August 28, 2004
The English The English The English Are Best.
Some readers may recall the Flanders and Swann song, with the lines "The English, The English, The English are best, I wouldn't give tuppence for all of the rest" and it is in that spirit, not entirely serious yet not truly joking either, that I offer you extracts from the obituary of Commander Keith Rogerson:
Commander Keith Rogerson, who has died aged 76, was a naval officer whose service spanned the principal maritime incidents of the Cold War era.A distinctive figure with a Punch-like nose, red cheeks and shaggy eyebrows veiling bright blue, inquiring eyes, Rogerson did not fit well into any system; occasionally he would "lose" a portion of his paperwork by posting it through a crack in the bulkhead.
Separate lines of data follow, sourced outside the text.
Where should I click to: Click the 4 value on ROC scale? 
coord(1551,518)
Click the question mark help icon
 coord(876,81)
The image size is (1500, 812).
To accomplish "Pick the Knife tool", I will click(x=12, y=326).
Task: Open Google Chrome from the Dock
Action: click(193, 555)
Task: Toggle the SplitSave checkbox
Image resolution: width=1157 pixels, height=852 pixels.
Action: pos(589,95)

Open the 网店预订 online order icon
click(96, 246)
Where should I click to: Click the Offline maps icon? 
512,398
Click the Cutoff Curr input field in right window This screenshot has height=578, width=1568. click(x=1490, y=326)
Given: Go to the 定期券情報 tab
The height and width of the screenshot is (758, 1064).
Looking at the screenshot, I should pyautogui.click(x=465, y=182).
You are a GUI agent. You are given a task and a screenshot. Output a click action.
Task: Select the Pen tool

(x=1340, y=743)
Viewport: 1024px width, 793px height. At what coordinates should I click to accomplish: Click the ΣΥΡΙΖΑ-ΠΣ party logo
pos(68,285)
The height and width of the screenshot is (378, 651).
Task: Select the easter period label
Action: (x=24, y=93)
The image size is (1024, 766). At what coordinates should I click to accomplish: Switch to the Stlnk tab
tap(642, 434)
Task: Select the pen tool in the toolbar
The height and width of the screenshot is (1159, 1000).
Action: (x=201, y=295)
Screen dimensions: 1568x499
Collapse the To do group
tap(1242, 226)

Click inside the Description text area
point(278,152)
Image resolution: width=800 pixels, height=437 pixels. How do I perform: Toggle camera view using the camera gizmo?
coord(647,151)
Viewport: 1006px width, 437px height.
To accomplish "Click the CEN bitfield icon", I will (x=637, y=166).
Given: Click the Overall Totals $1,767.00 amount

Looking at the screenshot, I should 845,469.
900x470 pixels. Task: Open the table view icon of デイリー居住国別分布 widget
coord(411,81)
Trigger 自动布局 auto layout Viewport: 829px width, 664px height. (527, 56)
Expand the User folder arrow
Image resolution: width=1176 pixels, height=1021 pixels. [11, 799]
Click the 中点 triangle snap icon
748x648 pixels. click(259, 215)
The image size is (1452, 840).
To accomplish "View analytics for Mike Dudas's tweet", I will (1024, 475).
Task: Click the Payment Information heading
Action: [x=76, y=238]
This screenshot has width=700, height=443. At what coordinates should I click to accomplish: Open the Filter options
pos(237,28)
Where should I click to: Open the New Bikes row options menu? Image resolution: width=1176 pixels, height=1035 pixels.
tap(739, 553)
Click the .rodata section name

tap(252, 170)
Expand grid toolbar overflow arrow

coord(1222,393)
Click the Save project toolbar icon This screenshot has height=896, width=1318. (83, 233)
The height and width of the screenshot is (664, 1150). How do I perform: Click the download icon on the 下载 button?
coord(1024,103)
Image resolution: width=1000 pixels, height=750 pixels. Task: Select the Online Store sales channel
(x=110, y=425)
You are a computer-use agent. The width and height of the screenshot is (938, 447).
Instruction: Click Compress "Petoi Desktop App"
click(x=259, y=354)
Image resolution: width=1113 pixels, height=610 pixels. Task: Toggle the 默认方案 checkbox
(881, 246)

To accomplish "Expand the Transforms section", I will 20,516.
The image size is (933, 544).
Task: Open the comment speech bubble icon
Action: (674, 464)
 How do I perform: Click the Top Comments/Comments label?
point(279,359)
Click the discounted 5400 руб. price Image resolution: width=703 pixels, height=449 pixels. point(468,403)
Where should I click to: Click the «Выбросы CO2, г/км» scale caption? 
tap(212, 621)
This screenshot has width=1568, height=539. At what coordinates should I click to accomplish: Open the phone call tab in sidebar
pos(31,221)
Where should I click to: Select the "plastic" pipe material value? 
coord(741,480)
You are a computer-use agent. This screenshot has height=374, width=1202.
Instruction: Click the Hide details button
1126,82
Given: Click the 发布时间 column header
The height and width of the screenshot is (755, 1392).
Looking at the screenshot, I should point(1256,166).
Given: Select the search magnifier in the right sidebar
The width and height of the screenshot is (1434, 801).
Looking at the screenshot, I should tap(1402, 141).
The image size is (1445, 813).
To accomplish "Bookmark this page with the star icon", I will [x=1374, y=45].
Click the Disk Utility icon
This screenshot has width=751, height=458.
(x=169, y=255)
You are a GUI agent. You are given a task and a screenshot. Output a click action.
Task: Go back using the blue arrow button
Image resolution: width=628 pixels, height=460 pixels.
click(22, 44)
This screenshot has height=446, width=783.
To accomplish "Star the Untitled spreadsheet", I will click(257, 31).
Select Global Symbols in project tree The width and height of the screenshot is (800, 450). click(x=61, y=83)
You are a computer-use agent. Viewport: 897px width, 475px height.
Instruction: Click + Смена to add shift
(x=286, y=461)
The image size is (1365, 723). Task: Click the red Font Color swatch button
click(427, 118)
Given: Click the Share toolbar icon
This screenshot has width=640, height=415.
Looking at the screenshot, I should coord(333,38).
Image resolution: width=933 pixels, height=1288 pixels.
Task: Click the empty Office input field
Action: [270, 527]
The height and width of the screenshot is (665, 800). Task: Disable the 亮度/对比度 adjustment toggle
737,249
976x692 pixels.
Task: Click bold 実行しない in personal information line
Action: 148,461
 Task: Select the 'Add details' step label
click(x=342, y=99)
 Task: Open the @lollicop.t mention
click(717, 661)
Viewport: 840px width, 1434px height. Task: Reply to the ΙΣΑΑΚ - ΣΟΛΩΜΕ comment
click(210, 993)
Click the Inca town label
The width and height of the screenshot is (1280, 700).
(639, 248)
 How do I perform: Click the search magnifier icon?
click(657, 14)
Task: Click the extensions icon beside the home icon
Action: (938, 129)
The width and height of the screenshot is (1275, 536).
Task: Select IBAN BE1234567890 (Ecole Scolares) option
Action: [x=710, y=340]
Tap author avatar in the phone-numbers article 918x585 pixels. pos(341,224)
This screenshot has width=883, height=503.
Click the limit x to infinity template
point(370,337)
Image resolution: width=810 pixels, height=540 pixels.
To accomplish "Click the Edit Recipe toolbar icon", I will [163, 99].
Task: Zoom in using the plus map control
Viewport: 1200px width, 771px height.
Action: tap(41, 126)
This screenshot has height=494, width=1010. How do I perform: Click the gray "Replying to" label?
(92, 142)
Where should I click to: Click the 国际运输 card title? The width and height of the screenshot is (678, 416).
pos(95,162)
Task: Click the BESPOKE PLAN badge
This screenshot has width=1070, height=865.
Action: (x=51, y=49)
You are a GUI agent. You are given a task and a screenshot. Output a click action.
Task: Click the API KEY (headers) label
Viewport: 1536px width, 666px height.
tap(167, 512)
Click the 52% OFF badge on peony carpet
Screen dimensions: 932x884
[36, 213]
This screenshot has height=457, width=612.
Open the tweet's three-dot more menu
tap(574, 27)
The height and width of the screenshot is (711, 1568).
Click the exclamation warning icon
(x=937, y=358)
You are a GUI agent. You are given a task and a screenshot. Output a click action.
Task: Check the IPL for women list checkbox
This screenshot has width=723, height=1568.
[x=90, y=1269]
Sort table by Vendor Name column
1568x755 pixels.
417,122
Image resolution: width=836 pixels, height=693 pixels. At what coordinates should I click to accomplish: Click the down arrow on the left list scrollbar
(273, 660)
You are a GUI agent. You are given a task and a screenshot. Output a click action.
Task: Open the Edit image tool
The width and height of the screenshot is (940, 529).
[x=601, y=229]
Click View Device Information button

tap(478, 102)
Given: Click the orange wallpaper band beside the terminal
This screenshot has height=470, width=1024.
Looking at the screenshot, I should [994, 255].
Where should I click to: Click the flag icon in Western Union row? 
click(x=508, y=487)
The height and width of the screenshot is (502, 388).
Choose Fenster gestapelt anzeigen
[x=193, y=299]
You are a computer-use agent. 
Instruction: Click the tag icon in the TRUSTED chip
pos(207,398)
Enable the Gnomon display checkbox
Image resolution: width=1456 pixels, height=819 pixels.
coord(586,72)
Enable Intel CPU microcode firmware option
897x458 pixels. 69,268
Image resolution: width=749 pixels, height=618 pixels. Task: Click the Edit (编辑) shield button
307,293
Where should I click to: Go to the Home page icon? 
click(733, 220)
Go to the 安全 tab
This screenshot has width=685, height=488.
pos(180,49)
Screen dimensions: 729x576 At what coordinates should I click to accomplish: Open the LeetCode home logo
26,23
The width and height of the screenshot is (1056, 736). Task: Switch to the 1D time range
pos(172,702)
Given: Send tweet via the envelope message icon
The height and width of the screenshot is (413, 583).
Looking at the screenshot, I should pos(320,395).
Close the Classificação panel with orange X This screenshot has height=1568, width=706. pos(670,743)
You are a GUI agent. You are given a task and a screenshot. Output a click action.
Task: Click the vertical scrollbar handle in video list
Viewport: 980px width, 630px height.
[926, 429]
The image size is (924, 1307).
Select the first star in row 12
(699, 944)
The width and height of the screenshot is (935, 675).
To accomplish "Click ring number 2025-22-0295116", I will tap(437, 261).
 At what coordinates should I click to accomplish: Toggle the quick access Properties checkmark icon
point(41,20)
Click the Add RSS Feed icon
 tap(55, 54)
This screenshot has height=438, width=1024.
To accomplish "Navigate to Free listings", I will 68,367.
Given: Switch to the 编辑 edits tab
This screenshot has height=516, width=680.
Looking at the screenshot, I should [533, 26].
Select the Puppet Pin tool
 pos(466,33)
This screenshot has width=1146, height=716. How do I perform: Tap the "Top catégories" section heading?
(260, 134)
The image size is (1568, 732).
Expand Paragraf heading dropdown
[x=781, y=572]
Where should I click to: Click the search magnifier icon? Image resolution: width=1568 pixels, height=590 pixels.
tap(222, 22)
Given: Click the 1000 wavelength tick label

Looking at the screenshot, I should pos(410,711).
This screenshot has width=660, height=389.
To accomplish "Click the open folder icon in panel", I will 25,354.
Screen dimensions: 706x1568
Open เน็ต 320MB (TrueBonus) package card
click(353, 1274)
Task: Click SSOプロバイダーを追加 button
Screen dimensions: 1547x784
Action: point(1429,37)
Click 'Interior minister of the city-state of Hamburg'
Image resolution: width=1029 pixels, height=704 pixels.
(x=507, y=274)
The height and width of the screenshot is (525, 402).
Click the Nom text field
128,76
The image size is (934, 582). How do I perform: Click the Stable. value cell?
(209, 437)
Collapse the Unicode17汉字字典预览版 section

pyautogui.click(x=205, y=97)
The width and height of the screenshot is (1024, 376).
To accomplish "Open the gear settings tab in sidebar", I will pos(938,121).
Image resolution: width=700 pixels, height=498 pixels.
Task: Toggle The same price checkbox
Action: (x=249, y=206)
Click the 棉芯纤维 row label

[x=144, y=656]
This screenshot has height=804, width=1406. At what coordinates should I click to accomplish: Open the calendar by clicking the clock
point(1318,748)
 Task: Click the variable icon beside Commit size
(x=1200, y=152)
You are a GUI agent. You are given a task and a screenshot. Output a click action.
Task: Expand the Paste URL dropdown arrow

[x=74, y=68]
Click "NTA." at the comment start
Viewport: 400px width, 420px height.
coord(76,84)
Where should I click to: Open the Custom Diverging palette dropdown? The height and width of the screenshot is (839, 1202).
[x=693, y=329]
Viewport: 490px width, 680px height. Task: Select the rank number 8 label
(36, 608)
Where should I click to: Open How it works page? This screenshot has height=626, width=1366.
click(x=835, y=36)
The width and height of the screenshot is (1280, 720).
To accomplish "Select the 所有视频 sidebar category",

He revered the Queen and the Pope but instinctively distrusted pretty well everyone else.
At 13, Keith went to Dartmouth. On the first day of term in the autumn of 1942, a targeted German air raid hit the quarterdeck on which he and his fellow cadets were assembled and came close to destroying his entire intake.
Subsequently, the cadets were shuttled between the grim enclosure of Muller's orphanage in Bristol and the enchanting grounds of Eaton Hall in Cheshire, the Duke of Westminster's seat. As all serving officers had been called up for active service, the cadets greatly benefited from the superior education offered by retired schoolmasters called upon to help.
I'm sure that most of you were aware that in Nelson's Navy boys joined as, well, boys, but still joining at 13 years old in 1942? I also like the little snark at the usual quality of naval teaching.
Roman Catholic cadets were still a novelty in those days and the history lessons were something of an ordeal for Rogerson, albeit mitigated by the presence of a fellow Catholic, Henry Harwood, whose father had distinguished himself at the battle of the River Plate.
The exotic nature of Catholics was still true when father went to Dartmouth a decade later (although not as a 13 year old).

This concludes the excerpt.